Running a successful summer camp for children requires many important skills. For example: an understanding of age characteristics and stages of development, teaching/instructing skills, hiring/staff leadership, etc. There are many different paths to acquiring these skills, but they need to come from somewhere. At minimum, the director should have prior camp experience before becoming a director, and ideally will also have other qualifications such as an outdoor education or teaching degree.
– What is your prior experience working at summer camps?
– How long have you been a camp director?
– What are your qualifications to design a program for children?
– What is your day-to-day role within the camp?
– Is this a child-centred business, or is the camp a side project?

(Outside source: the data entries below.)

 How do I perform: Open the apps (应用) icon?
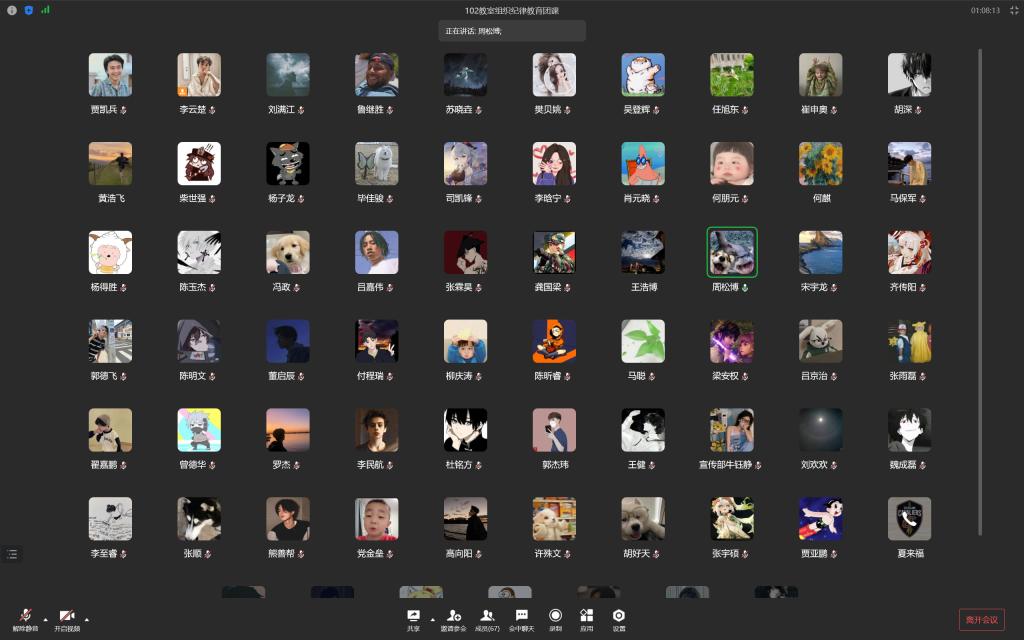click(587, 617)
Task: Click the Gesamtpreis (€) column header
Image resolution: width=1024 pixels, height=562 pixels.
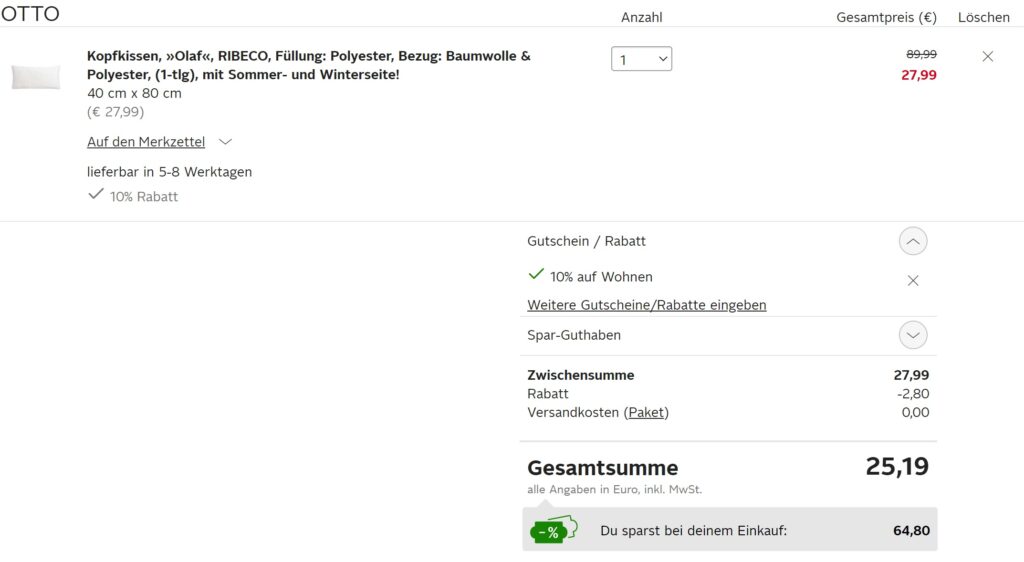Action: pyautogui.click(x=886, y=18)
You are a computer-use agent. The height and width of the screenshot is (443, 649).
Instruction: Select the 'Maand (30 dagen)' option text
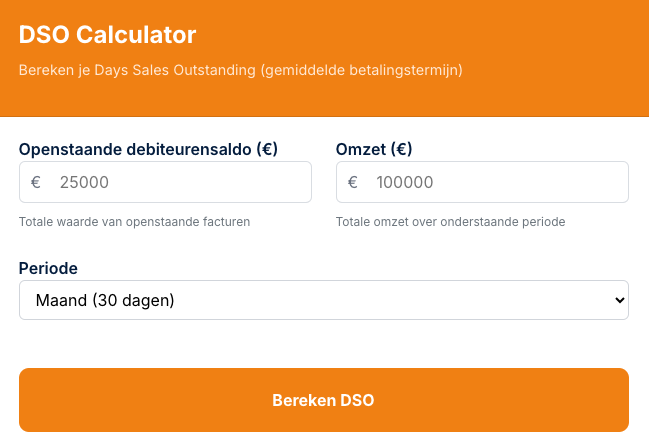click(105, 300)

Mistake #3: Not considering all factors when comparing fees.
It’s easy to get hung up on the weekly base fee, but be careful that you also look at how much things will cost altogether. Some camps charge extra for the most popular activities, such as special guests or field trips. Some also charge extra for other necessities like lunch and extended care. What may look like a cheaper price may in fact be more expensive than an all-inclusive option, especially when you consider sibling and multi-week discounts.
– Are there any additional fees for lunch, activities, or extended care?
– Do you offer a sibling discount?
– Do you offer a discount for multiple weeks?
– Can you help me secure funding?
Mistake #4: Using price as your main (or only) point of comparison.
Of course you will have a budget that you need to work with. However, there are enough choices that even within this amount you will have room to shop around. Yes, there will be “extras” that you might get with a more expensive camp, but a camp’s overall quality has a lot more to do with their attention to detail and child-centred focus than the price. Cheaper isn’t always poorer quality (but sometimes it is) and more expensive isn’t always better (but sometimes it is). First ask yourself what is important to you and your child, and THEN look to see how you can best fit that into your budget. (Many camps offer their own funding, or may be able to help you source it elsewhere.)
– What am I hoping that my child will achieve this summer? What outcomes am I looking for?
– Will this camp meet my child’s needs?
– Does this camp match our values as a family?
Mistake #5: Not asking questions about the staff and training.
A camp may have “bells and whistles” but quality of staff is what will make or break your child’s experience.
– How are the staff selected?
– How (and for how long) are your staff trained? By whom?
– What is the average age of the counselling staff?
– What qualifications do they have?
– What percentage of your staff are returning this year?
– What is the camper to staff ratio? Is this number “padded” with non-staff such as volunteers or admin staff?
Mistake #6: Not asking about programming.
Does the camp have a full program plan, or just a calendar with one “hot item” each day? How are the hours actually filled in?
– Is there a specific daily & weekly schedule? Is there accountability for how this schedule is followed?
– Is the program adjusted for different ages?
– How much variety is offered in the activities?
– Will my child have any choice in the activities they participate in?
– What are the qualifications of the staff who are in charge of programming?
Mistake #7: Not asking how children will be grouped together.
As a parent you know how quickly a child changes as they grow. A four year old and a nine year old have very different interests, abilities, and social skills, and their programming should reflect these differences. Camps who understand child development will group campers into age-appropriate groupings so that their programming will best fit their needs.
– How large is the range of ages that will be included in one group?
– How many groups are there?
– What is the maximum number of children in each group?
– How many staff are working directly with each group?
Mistake #8: Not considering the culture fit.
A lot of camps will advertise that their campers will “develop confidence”, “make friends”, and “have fun” in a “safe environment”. How many times have you read these words? The trick is how the camp plans to actually accomplish these goals. It doesn’t just happen by accident. The culture that a camp cultivates is a reflection of their goals and values and is what will separate a magical experience from a merely adequate one.
– What are your camp’s traditions?
– How do you help new campers make friends?
– Can you give me some examples of how a camper’s confidence will improve?
– What do you do to ensure a camper’s emotional safety?